Reprinted from Eating Disorders Review
January/February 2008 Volume 19, Number 1
©2008 Gürze Books

Osteoporosis has traditionally been considered a woman's medical problem, but males with anorexia nervosa, binge-purge subtype (ANB), may also have severe bone disease, according to researchers from the University of Iowa and Denver Health Medical Center. As Drs. Arnold Andersen and Phil Mehler reported at the annual meeting of the Eating Disorders Research Society in Pittsburgh last October, the risk of osteoporosis in males with eating disorders may actually be greater than for their female counterparts; this is particularly true for men with AN. The researchers reviewed the charts of 70 consecutive male admissions to an eating disorder program, and extracted data on diagnosis, weight history, comorbid disease, and bone mineral density, which was measured by dual-energy x-ray absorptiometry. Thirty-six percent (19 of 53) of the men had osteopenia, and 26% (14 of 53) had osteoporosis at the lumbar spine.
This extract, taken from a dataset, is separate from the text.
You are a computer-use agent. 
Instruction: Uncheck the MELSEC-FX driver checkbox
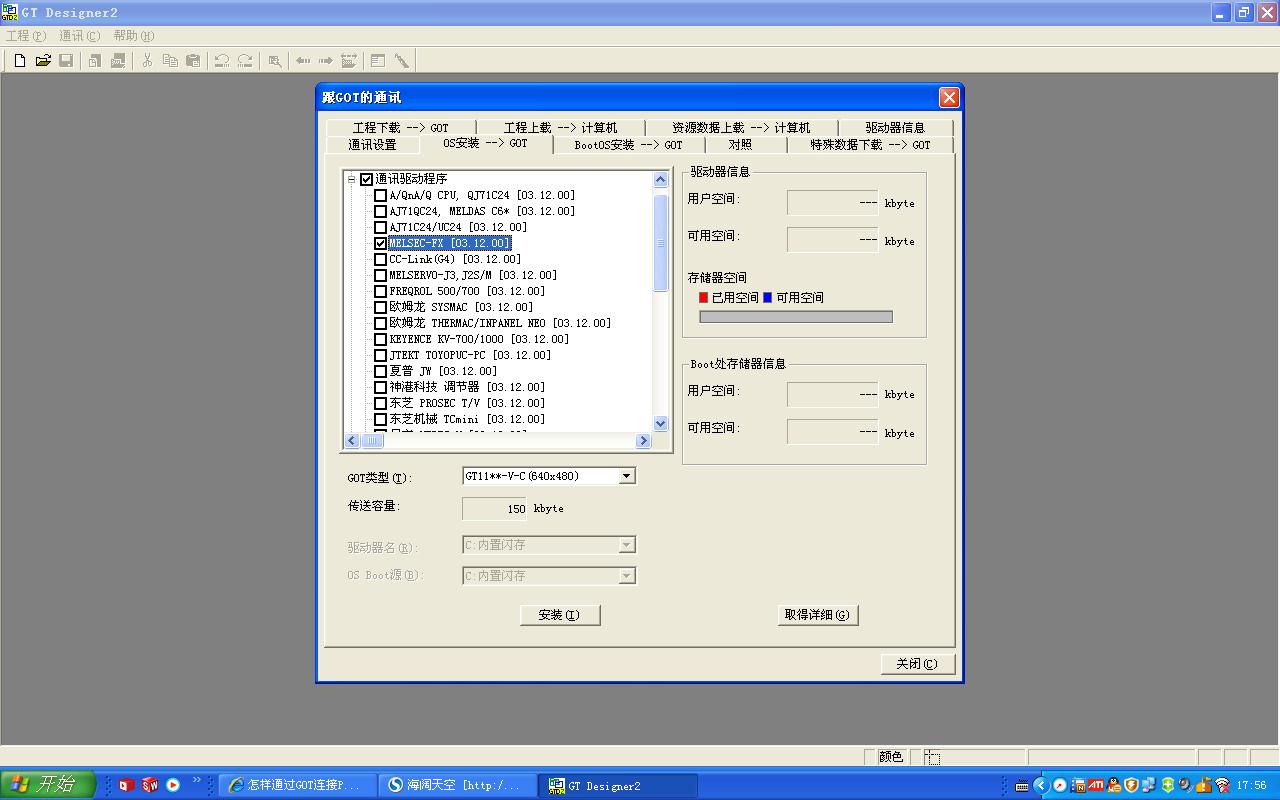coord(380,243)
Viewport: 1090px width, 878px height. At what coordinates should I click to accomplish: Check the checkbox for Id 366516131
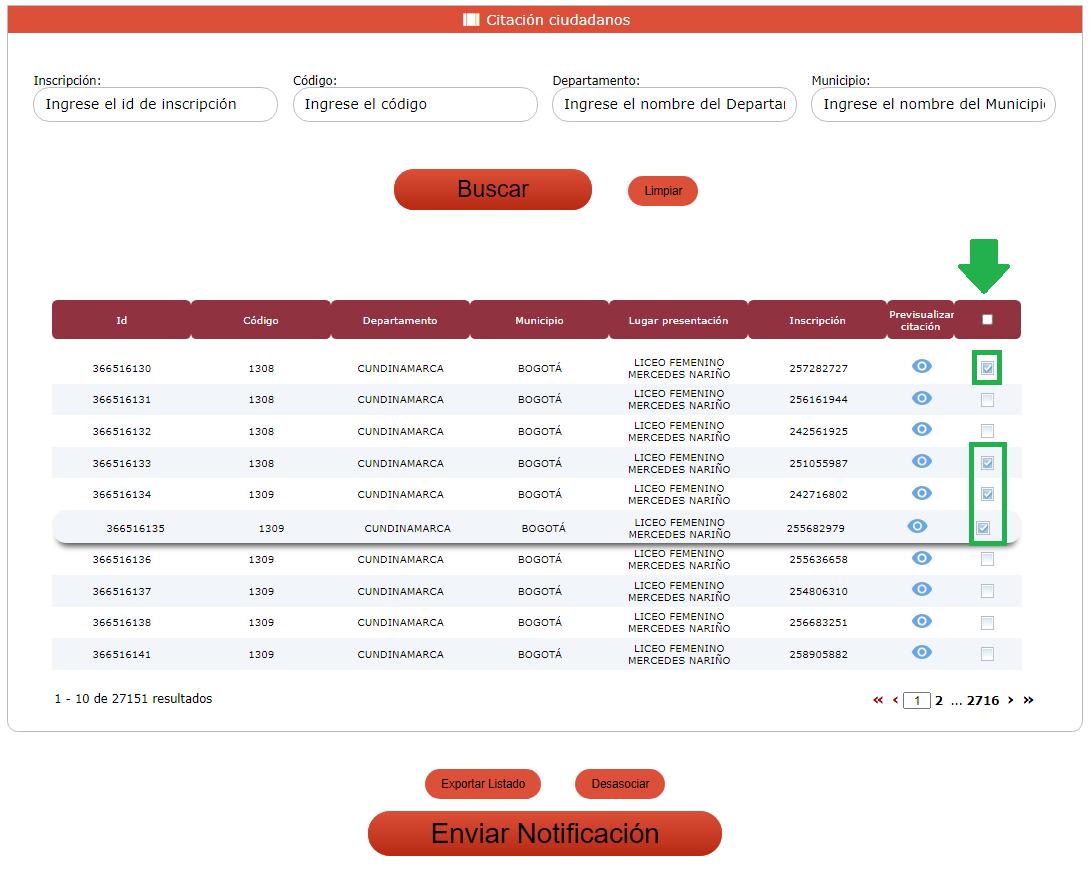tap(987, 400)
A disproportionate number of men with ANB had osteoporosis. Other risk factors included older age, lower weights, and longer duration of disease. The bone densities of males with restricting-type AN or with ANB were significantly lower than for their female counterparts (P=0.03 and P=0.02, respectively). When the data were reviewed with multivariate stepwise linear regression, lower weight and duration of illness accounted for 49% of the variance at the lumbar spine in the men in the study.